> Selected excerpt
# Anybody doing Nosework?



## wildo (Jul 27, 2006)

I just signed Pimg up from a beginner class in nosework. I'm pretty excited about it, as I've played "find it!" games with Pimg her whole life. She seems to have an excellent tracking nose (I say that now...). No matter where I hide a treat in my house (under blankets, buried in closets, behind the couch, etc, etc) she can always find the treat very quickly. I'm hoping she excels in this sport. It would be fun to trial her in it as well. Class starts one week from today!


----------



## NancyJ (Jun 15, 2003)

No but I am doing cadaver detection and have nationally certified in that 4 years running and hoping to cert the puppy this Sept or January. (Sep may be too soon).


----------



## Cassidy's Mom (Mar 30, 2003)

Willy, here's a previous thread: http://www.germanshepherds.com/foru...orts/176349-anybody-competing-nosework-2.html

We were doing it for awhile, but haven't in a couple of months, I've been focusing on flyball instead. Our trainer Andrew Ramsey was with the Military Working Dog Program at Lackland AFB, training detection dogs before moving to the Bay Area. He was doing classes at his house, he had a training area set up outside on his deck, but just started an intensive week-long class at the Michael Ellis School yesterday: The Michael Ellis School for Dog Trainers | Courses

He's also developing a series of DVDs with Leerburg - the first one in the series was released recently, and Halo and I are in it briefly: Leerburg On Demand | The Foundation of Nosework with Andrew Ramsey

Keefer was videoed too, but I don't think he ended up on the DVD. Andrew is supposed to be getting some free copies to give to those who participated, but I don't have one yet, so I haven't actually watched the DVD.


----------



## wildo (Jul 27, 2006)

> Record list

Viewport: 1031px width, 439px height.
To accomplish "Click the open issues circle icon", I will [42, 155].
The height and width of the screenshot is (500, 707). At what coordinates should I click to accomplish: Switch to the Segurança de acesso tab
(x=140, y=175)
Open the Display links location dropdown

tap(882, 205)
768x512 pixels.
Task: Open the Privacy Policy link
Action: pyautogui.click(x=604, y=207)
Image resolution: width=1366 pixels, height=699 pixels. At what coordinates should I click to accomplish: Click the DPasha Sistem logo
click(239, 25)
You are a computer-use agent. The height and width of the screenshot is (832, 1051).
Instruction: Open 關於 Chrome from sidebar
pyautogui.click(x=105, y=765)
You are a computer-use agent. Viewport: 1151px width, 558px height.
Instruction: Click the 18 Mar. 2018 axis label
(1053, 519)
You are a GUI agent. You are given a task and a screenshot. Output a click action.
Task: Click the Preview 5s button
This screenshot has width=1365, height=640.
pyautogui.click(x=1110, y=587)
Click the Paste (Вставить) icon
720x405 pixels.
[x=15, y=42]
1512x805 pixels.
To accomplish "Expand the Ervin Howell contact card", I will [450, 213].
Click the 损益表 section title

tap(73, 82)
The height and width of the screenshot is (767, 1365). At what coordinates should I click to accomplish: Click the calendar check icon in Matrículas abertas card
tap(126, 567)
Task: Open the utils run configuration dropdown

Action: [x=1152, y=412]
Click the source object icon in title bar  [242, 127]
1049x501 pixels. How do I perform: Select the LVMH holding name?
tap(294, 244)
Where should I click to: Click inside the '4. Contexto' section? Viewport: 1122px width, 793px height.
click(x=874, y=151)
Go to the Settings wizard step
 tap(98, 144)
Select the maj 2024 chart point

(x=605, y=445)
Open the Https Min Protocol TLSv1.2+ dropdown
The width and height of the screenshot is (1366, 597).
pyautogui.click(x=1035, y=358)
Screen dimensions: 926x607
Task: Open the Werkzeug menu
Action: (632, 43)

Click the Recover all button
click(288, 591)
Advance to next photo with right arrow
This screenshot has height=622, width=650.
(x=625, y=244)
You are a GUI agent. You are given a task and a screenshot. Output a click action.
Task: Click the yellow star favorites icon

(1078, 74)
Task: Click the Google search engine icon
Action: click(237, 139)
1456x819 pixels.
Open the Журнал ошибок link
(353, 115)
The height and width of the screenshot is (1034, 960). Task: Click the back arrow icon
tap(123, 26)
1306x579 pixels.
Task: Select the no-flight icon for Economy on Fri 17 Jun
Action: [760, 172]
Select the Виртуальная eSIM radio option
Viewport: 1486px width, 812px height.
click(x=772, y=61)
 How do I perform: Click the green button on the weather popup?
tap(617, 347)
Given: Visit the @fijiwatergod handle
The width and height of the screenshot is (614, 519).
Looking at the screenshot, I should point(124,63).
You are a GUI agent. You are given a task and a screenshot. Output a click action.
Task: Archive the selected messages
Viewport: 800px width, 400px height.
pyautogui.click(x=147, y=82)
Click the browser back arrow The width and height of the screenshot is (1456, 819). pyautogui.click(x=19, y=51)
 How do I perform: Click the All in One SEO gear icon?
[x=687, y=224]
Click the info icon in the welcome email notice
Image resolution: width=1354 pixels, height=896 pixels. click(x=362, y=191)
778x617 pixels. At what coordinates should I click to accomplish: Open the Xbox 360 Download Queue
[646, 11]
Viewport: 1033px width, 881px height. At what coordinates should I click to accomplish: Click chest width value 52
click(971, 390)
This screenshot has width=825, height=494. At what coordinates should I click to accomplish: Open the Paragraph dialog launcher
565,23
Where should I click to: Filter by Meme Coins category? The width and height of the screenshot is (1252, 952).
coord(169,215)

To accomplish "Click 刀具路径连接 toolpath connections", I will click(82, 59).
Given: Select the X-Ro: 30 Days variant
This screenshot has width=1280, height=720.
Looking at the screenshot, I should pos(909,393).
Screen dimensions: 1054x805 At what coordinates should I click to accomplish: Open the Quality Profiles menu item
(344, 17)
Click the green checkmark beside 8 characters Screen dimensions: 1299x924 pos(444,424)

> Work to do
1. Translate this sentence from the nosework forum thread into Spanish: "Class starts one week from today!"
2. Continue the nosework forum thread from the point where it stops.

> Answers
1. ¡La clase empieza dentro de una semana!

2.
Neat!! My biggest fear is that nosework is nothing more than a slightly structured "find it" game. I know that they mix up the environments, and also search in cars and stuff- but I'm curious if you've found it to be fun, or just kind of repetitively boring.


----------



## Cassidy's Mom (Mar 30, 2003)

I thought it was fun, but the way we were training is different than the way the K9 Nosework classes are done, as I explained in the other thread. 

How fast you progress will determine how quickly you'll be able to do searches in more interesting and challenging environments, and that just depends on the dog. Here is a short video of Andrew doing an urban search with his Mal Fusel: Leerburg On Demand Video Player | Urban Nosework

Try it and see how she does and if it's something you enjoy and then go from there.


----------



## wildo (Jul 27, 2006)

Thanks a ton! I just started reading through the other thread- looks like lots of good info in there.


----------



## David Winners (Apr 30, 2012)

The new Andrew Ramsey DVD is a great way to get into nosework. I recommend it highly.

Detection work is anything but repetitive and boring. The only thing limiting the variety of work is your imagination.


----------



## ponyfarm (Apr 11, 2010)

In the class Tim and I did..the instructor hid the treat in a box (there were many boxes scattered around) and let the dog "find it". The hiding progessed to different areas of the room.

If your dog gets excited when you say "find it! or get it" and knows to start looking around , then she will be great. Also helps if she is not afraid to climb in and around the boxes. Tim would actually jump into them to find the treat! The dog gets to work off leash and run around the room searching. Tim loved the entire concept.. It was a fun class.. a bit too much crate time for Tim. ( yea, I know..gotta watch that Crate Games DVD. ..


----------



## wildo (Jul 27, 2006)

ponyfarm- were the scents introduced in the first class, or just food?


----------



## ponyfarm (Apr 11, 2010)

We only made it thru three of the classes, and she was still using food at that point. I saw another student last night and she loved the entire session and is going on to advanced..but cant tell you when scents were actually used.


----------



## NancyJ (Jun 15, 2003)

I have heard good things about Ramsey. Does he do the prolonged with food? We started our cadaver dog program with the help of a bomb dog guy from Lackland who served first in the military then in the police service as a departmental trainer.

But we started with throws with source material in them. But I have heard detection dog folks praise the Ramsey guy's training.


----------



## Cassidy's Mom (Mar 30, 2003)

Andrew introduces the scent right away, he pairs it with the food or toy reward, whichever the dog shows more interest in working for.


----------



## dogsquad (May 15, 2012)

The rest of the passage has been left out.